* List of tasks
(1) Answer these questions from the text on digital investment in healthcare:
(a) Who is named as driving the idea of a return on relationship?
(b) From what kind of care does the text say the health system should transition?
(c) Where does the text say the ideation tactic comes from?
(2) Transcribe the part of the text on digital investment in healthcare between "Investment in digital needs" and "presence of digital.", inclusive.

* Document extract
=== Section Start ===

The return on investment needs to be clear for an investment in digital, but what of the new phenomena driven by Ted Rubin the American digital marketer, a return on relationship (RoR). A digital leader in healthcare needs to now push hard for the governance functions they are working with to begin to believe in a return on the relationship. A digital governance function needs to build trust in digital leadership to the point where the legacy of over engineering permission to invest is released to the digital leadership in a similar way to the HR Executive is empowered to deliver a talent solution for an organisation.
Investment in digital needs to be the catalyst for health system transition from ‘Repair Care’ to a truly transformed ability to deliver healthcare and it can only be empowered to become that catalyst through investment. As digital leaders we need to get better at expressing the way digital can move the system dial from simple enablement on to truly optimizing the system to one where digital will have some of the answers to huge issues like winter pressures and the healthcare system can transform through the presence of digital.
There could be a tactic to use, straight out of the Start-Up mentor handbook; ideation of the new value paradigm. A new digital value that we as digital leaders need to describe; a working value equation that can add to, in a different way, the understanding of the change that digital will make to the provision of healthcare. We as digital leaders need to identify and provide for the health risk cohort to prove our worth, oh, and of course save money. Digital creating value in healthcare could be as much to do with digital taking appropriate ownership of the description of the digital agenda and this can then aid in bridging the value gap that exists in our colleagues’ minds! This does rely on us getting right the clinical ownership, the business engagement, the change management and transformation agenda, hence the use of ideation, explain what it could look like when the investment delivers for the patient. Using ideation as a process will enable us take our systems through the thought process that gets it to an understanding of the future; moving from innovation to development to actualisation.

=== Section End ===

* Screenshot grounding data
=== Section Start ===

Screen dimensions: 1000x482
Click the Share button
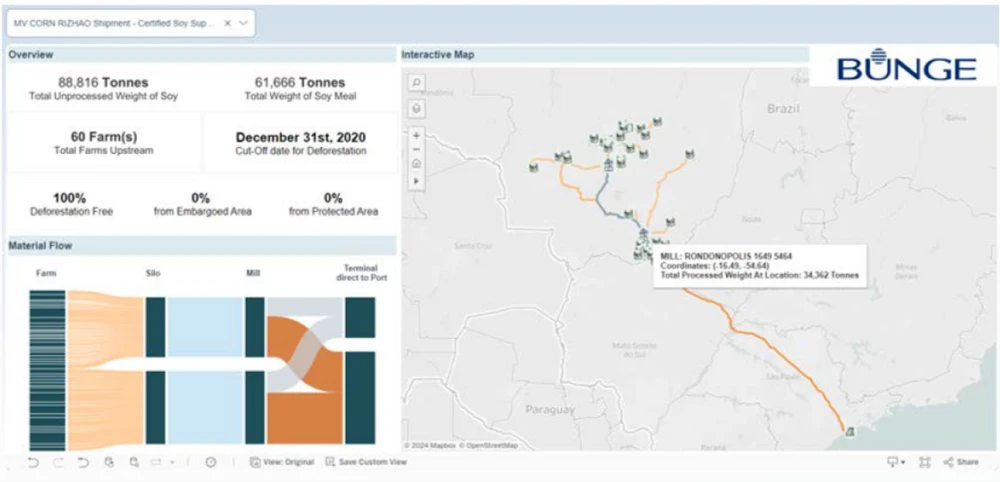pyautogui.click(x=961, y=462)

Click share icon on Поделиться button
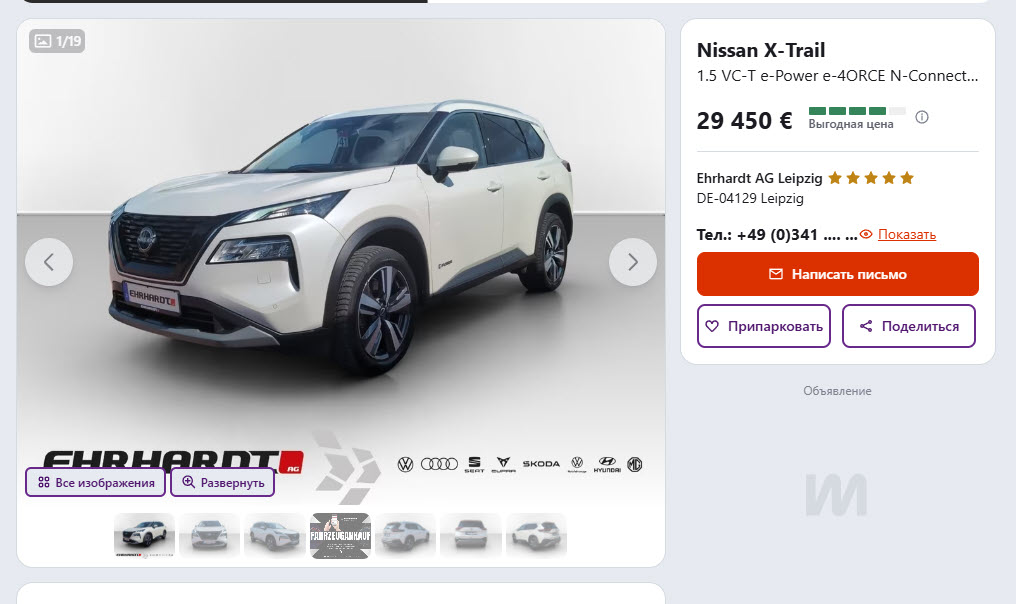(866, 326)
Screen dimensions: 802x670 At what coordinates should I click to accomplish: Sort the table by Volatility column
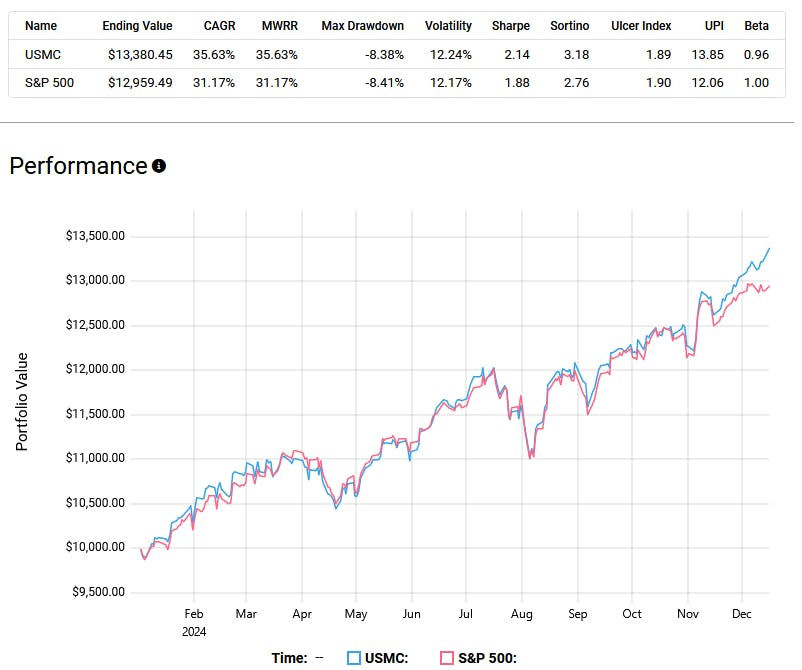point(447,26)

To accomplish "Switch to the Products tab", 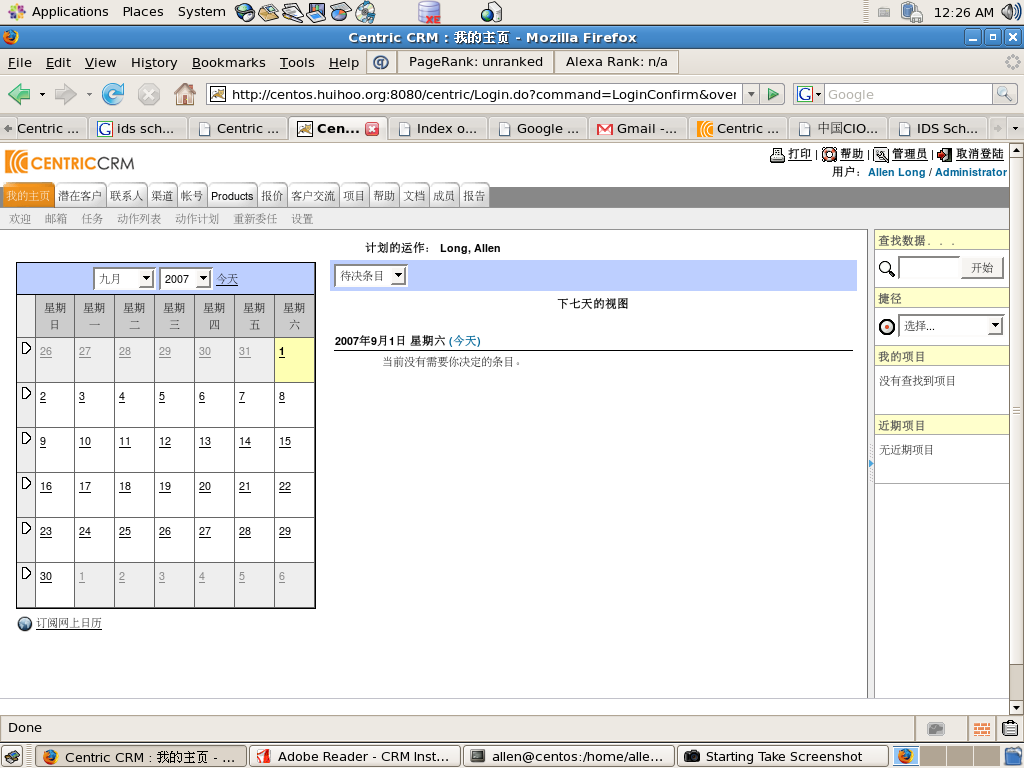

=== Section End ===

* Solutions to the tasks
(1)
(a) Ted Rubin, the American digital marketer
(b) 'Repair Care'
(c) Straight out of the Start-Up mentor handbook

(2)
Investment in digital needs to be the catalyst for health system transition from ‘Repair Care’ to a truly transformed ability to deliver healthcare and it can only be empowered to become that catalyst through investment. As digital leaders we need to get better at expressing the way digital can move the system dial from simple enablement on to truly optimizing the system to one where digital will have some of the answers to huge issues like winter pressures and the healthcare system can transform through the presence of digital.